I saw the article when I started packing for a year on the other side of the world. I am NOT a light packer. I never have been, my travel fashion philosophy being, “But what if I suddenly need another sweater/skirt/dress/pair of shoes?” This of course, with the disclaimer that nothing ever happens to me that would fortuitously require a backup evening gown or glittery sandals. (And of course, one could always go shopping—ahem, Pretty Woman?)
But the challenge struck me: could I live on 6 pieces of clothing for a month? Then I thought, maybe 12 for a year? Since this would be somewhat unrealistic for my packing habits, I decided to pick 12 core wardrobe pieces and pack around them—I shot for all of my clothes for Taiwan in 1 suitcase. (Shoes not included, as anyone who knows me would assume without saying. What am I, applying for fashion canonization here?)
Mission accomplished? Not exactly.
No let me rephrase that: packing light was an abject failure. As far as I’m concerned, packing light is a completely separate skill from building a wardrobe and creating a personal style. For me, it’s a task fraught by ALL of my insecurities about where I’m going, let alone what I’m leaving behind. Leaving out a favorite skirt, for example, even though I have plenty of more versatile items, seems like the betrayal of a dear old friend.
But I managed 1 enormous suitcase full of clothes… and packing being what it is, 2-3 other huge bags of everything else. I have since learned how to tell everyone, “Wo you tai duo dongxi” (I have too much stuff!).

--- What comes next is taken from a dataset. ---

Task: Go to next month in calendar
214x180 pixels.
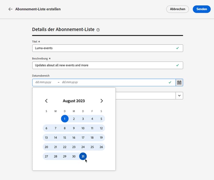Action: 102,101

This would have been where the usual Kim story ended—I had an idea based on the New York Times, gave it a shot, and though it didn’t work out as planned, it provided food for thought! (See also: My attempt to “cold brew” iced coffee). I would have promised myself that I would pack lighter in the future, and left it at that.
The irony, of course, is that I had to live with these 12 pieces (or a basic equivalent thereof) for 2 weeks, so my theory was put to the test. For a host of reasons, the biggest of which was that I was staying in a TINY hostel while embarking on a potentially interminable apartment hunt, I stored the bulk of my belongings (the 3 huge suitcases) at Eva’s parent’s house. Her family was wonderful to help me out, because then I could be mobile, and secure in the knowledge that my belongings were safe. But due to a hectic week of moving and classes beginning, I haven’t had the time to pick them up yet.
The Fashion Diet has had some interesting results: I’ve recycled every piece of clothing several times (and done two loads of laundry), since I’ve omitted the more formal or heavy clothes from the casual summer rotation. And no one really does notice what you’re wearing, and whether you’re recycling your outfits. ESPECIALLY living abroad, and meeting new and different people all the time. But I noticed that the comfort value of a shirt or pair of pants is an emotional one: can you be your best self in this outfit?
Looking at my 12 pieces, I began to realize that clothes should be versatile, and perhaps sticking to one general color palette is a smart idea—mine adds some green, blue, and taupe to the standard black, white, and jeans. Any pieces that really diverge from the criteria of versatility, wash-ability, and basic styling had better be really special pieces. Every wardrobe, even a travel one, needs to have a “Wow” dress or a skirt and top that you feel perfectly comfortable in for any situation.
Traveling to a foreign place offers so many challenges; discomfort for perceived beauty should not add to them! As I sit in a café in Taipei feeling at home here, wearing my favorite heathered green t-shirt and rolled up jeans with my red leather braided flat sandals, I think that a fashion diet is a great wake up call for women: it can help you appreciate what you like about the clothes you own and shed the superfluous layers bogging down your closet. It can also free up your mind to start thinking about something else, like living in your clothes, not living for them.